Agrobacterium est un outil essentiel qui facilite de nombreuses techniques de biologie moléculaire dans la recherche liée aux plantes. Cette étude fournit un protocole d’agro-injection pour l’inoculation de vecteurs viraux FoMV et SCMV directement dans les tissus de maïs pour les applications VIGS et VOX. L’objectif principal est d’accroître la facilité et l’utilité des technologies à base de virus pour la recherche sur les plantes monocotylédones.

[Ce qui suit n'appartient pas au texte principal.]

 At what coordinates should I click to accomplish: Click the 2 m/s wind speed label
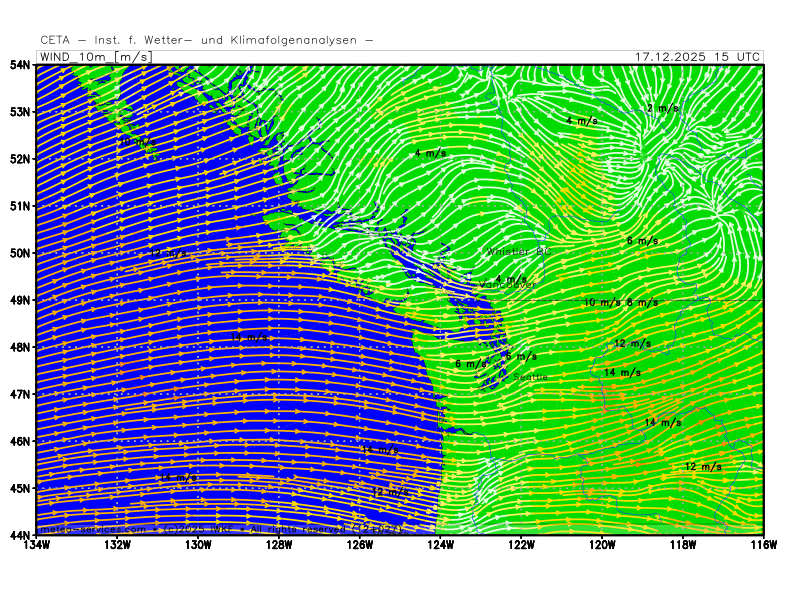pyautogui.click(x=662, y=108)
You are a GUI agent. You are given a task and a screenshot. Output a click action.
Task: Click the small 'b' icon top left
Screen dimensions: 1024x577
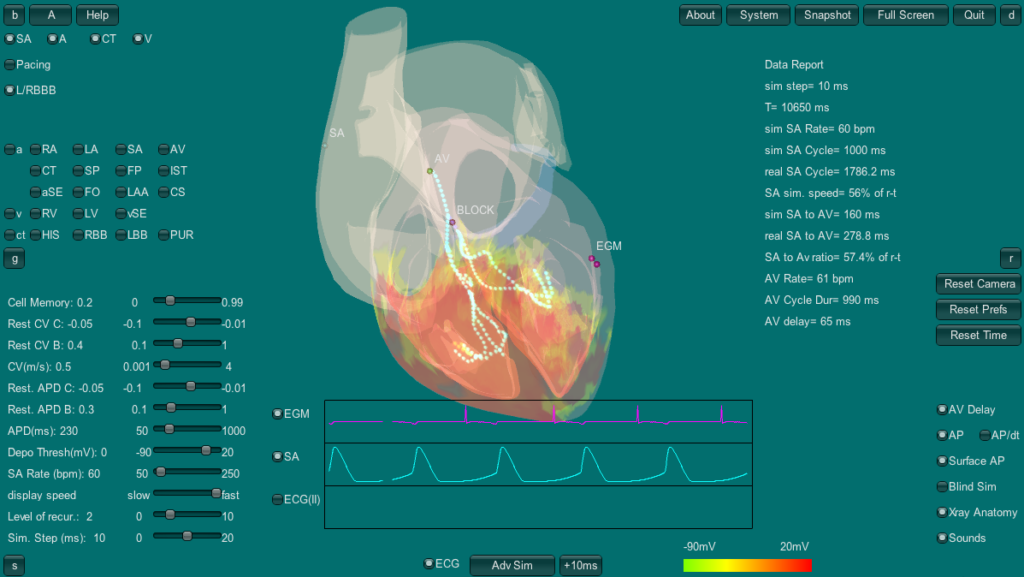(x=13, y=15)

Bien que l’agroinoculation directe du maïs ait été rapportée pour quelques virus, les auteurs ne connaissent pas de protocole détaillé et il n’y a pas d’exemples d’applications VIGS et VOX dans ces études19,22.

Il a été rapporté, et a été confirmé lors du développement de ce protocole, que le lieu d’injection est un facteur clé pour le lancement réussi d’une infection virale systémique via agroinjection19. L’injection systématique de l’emplacement recommandé sur la plante est supposée être la plus grande variable, car la position exacte du méristème dans les semis de maïs est pratiquement indétectable à l’œil. Pour minimiser les variations interpersonnelles, il est recommandé de disséquer quelques plants de maïs jusqu’au méristème afin de mieux visualiser son emplacement (Figure 3C). La position du méristème par rapport au nœud coléoptilaire devrait être à peu près la même pour les plantes âgées de 4 à 7 jours. De plus, la pratique de l’injection avec un liquide teint fournit une démonstration facilement visible de la façon dont « l’inoculum » remplit la verticille de la feuille, et parce que le site d’injection est marqué avec un colorant, la précision du site d’injection peut être corroborée (Figure 3G, H). Les tissus méristématiques sont les plus sensibles à l’agroinjection, mais l’injection de suspensions d’Agrobacterium directement dans ce tissu entraîne des effets morphologiques indésirables (Figure 6)19. Les plantes avec des méristèmes endommagés survivent, mais les défauts qui en résultent sont indésirables et, par conséquent, l’injection directe de ce tissu doit être évitée.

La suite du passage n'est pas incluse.